## INFORMATION SHOWN
★ ★ ★ ★ ★
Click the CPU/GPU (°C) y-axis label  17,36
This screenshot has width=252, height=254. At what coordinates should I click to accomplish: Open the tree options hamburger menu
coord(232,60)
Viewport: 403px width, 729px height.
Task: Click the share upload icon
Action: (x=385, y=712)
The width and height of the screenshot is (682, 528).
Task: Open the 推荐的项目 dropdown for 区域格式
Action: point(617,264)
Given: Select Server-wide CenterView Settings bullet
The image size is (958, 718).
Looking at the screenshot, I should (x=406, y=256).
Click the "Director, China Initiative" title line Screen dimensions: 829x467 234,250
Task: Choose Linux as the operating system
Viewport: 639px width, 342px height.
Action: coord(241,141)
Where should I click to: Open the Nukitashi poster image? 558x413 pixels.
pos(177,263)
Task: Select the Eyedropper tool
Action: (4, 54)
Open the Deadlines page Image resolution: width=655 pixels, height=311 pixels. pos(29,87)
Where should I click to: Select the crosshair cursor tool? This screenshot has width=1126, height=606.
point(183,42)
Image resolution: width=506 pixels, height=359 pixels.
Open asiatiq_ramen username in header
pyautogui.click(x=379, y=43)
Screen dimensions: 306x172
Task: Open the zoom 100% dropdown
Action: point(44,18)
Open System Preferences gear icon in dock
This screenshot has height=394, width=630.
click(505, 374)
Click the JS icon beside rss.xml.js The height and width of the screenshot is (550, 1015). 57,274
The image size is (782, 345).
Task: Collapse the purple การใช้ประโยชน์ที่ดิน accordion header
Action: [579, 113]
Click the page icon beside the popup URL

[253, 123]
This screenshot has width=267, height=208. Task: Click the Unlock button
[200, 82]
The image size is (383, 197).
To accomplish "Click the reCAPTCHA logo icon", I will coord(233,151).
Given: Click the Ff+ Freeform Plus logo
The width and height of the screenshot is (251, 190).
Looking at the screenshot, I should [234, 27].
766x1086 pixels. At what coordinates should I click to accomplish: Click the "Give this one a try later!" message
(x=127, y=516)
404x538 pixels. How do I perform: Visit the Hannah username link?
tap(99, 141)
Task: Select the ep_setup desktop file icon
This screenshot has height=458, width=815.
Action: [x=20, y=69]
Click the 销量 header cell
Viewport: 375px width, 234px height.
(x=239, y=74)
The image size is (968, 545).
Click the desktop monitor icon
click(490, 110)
★ ★ ★ ★ ★
## TRY IT
Everything from the line containing "Task: Select the ep_setup desktop file icon" through the final line of the listing, inclusive, must be reproduced exactly; leave out the rest.

## ANSWER AREA
Task: Select the ep_setup desktop file icon
This screenshot has height=458, width=815.
Action: [x=20, y=69]
Click the 销量 header cell
Viewport: 375px width, 234px height.
(x=239, y=74)
The image size is (968, 545).
Click the desktop monitor icon
click(490, 110)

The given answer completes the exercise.